PLP leaders say plan left in place would have brought relief

NASSAU, BAHAMAS – Opposition Leader Philip Brave Davis said yesterday that Bahamas Power and Light’s (BPL) latest reconnection exercise is a reasonable gesture, but an insufficient measure in bringing long-term relief to the thousands of customers struggling to keep up with increased power bills.

“It is not a new program and it has not proven to work over the years,” Davis told Eyewitness News Online.

“And so, yes it may bring immediate relief, but it doesn’t do away with the existing bill. It still has to be settled.

“The current bill will also have to be settled and [with] the high cost of electricity right now, if persons were challenged to pay what the bill was, they will be equally challenged to pay what it is now.

“And so, whereas, the gesture is [recognized] with the introduction of a program, I think they have to be more innovative in addressing the challenge.”

The power company announced the reconnection program last Friday.

BPL customers whose accounts are more than 60 days in arrears can pay 25 per cent of their overdue balance up until Friday and be returned to the power grid.

Similarly, customers who have already been disconnected can be reconnected by paying 25 per cent of their overdue balances, provided the payment is made by the close of business Wednesday, according to BPL.

When contacted, BPL Chairman Dr. Donovan Moxey indicated that there has been a notable uptick in reconnections since BPL launched the program, but was unable to provide figures as the power company was still tabulating.

BPL has held numerous reconnection programs over the years since around 2008.

Prime Minister Dr. Hubert Minnis announced a reconnection program in June, but it remains unclear how many customers had their lights turned back on during the exercise.

Despite hundreds, if not thousands, taking advantage of these programs, the majority of those customers eventually slip back into delinquency, according to officials.

The number of delinquent customers without power as of the end of October was more than 5,400, according to Minister of Public Works Desmond Bannister.

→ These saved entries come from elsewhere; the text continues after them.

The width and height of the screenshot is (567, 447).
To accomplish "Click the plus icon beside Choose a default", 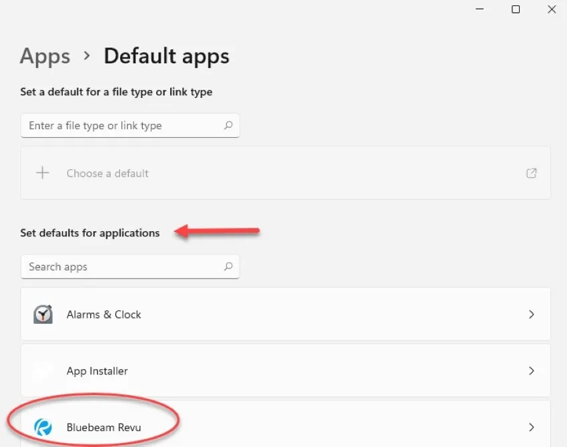I will [x=43, y=173].
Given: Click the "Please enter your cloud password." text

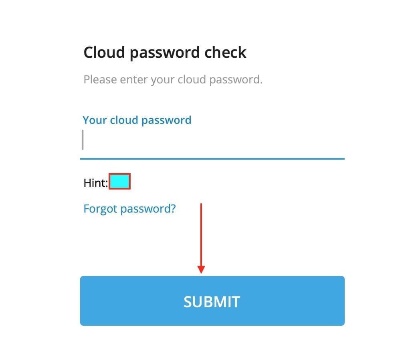Looking at the screenshot, I should (x=173, y=79).
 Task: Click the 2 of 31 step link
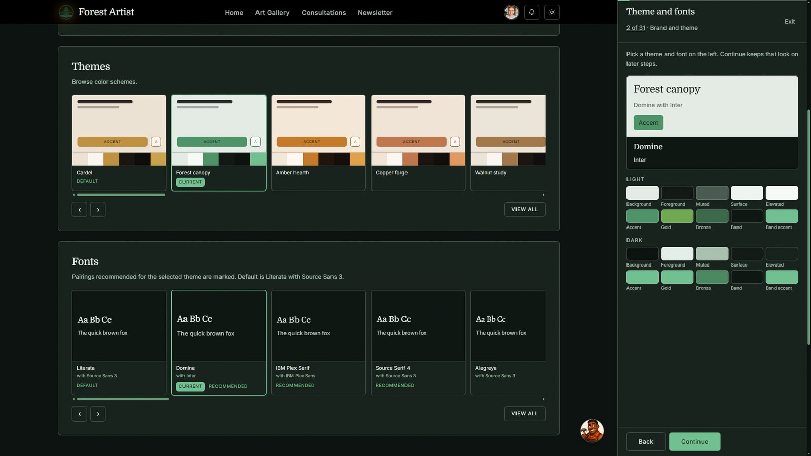point(636,28)
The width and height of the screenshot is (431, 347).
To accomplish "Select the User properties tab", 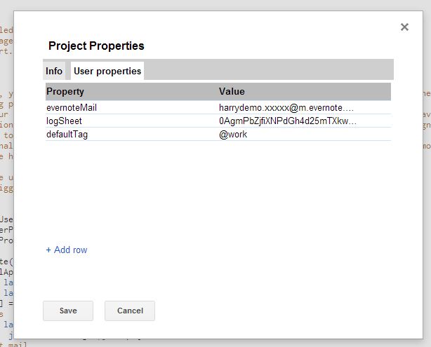I will [107, 71].
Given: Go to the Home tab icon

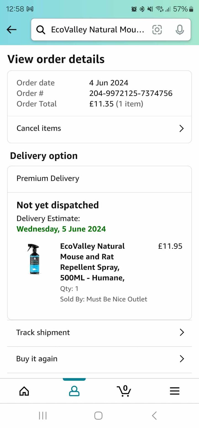Looking at the screenshot, I should tap(24, 391).
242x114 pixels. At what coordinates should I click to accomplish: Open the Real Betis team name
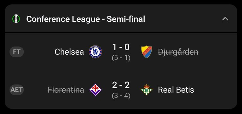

There has been a widespread public outcry over increased BPL bills in recent months.

The power company has attributed the increase to the rising cost of fuel in the last few months — before oil prices declined in November — and an increased reliance of its Blue Hills power plant, which used more expensive fuel.

BPL’s increased dependence on the Blue Hills power plant was the result of three fires at the Clifton Pier Power Station in September.

Two generators were damaged and remain in the hands of insurers.

Davis, who had oversight of BPL as the minister of works under the Christie administration, was asked for a solution to power company’s challenges and the thousands of people who remain in darkness days before Christmas.

He said the plan left in place under the last administration would have achieved results.

“Having dismantled that plan, I have to now understand what they are now doing to be able to make what I call… prudent suggestions, the Progressive Liberal Party (PLP) Leader said.

“But I would start off by asking them, how are they containing the cost of operations; for example, overtime. I would ask them how they are managing fuel consumption versus what is being spent on fuel.

“Those are some of the low-lying issues that can bring relief. Without understanding what they have done or what they are doing, that’s the best I can respond to right now. The best plan was left in place which they have now dismantled.”

Parliament recently passed legislation that would increase the value-added tax (VAT) exemption ceiling from $200 or less to $300 or less — a move that is expected to assist more than 64,000 BPL customers.

The backdrop to the increased VAT exemption ceiling has been a nearly 50 per cent increase in power bills as of October, year-on-year.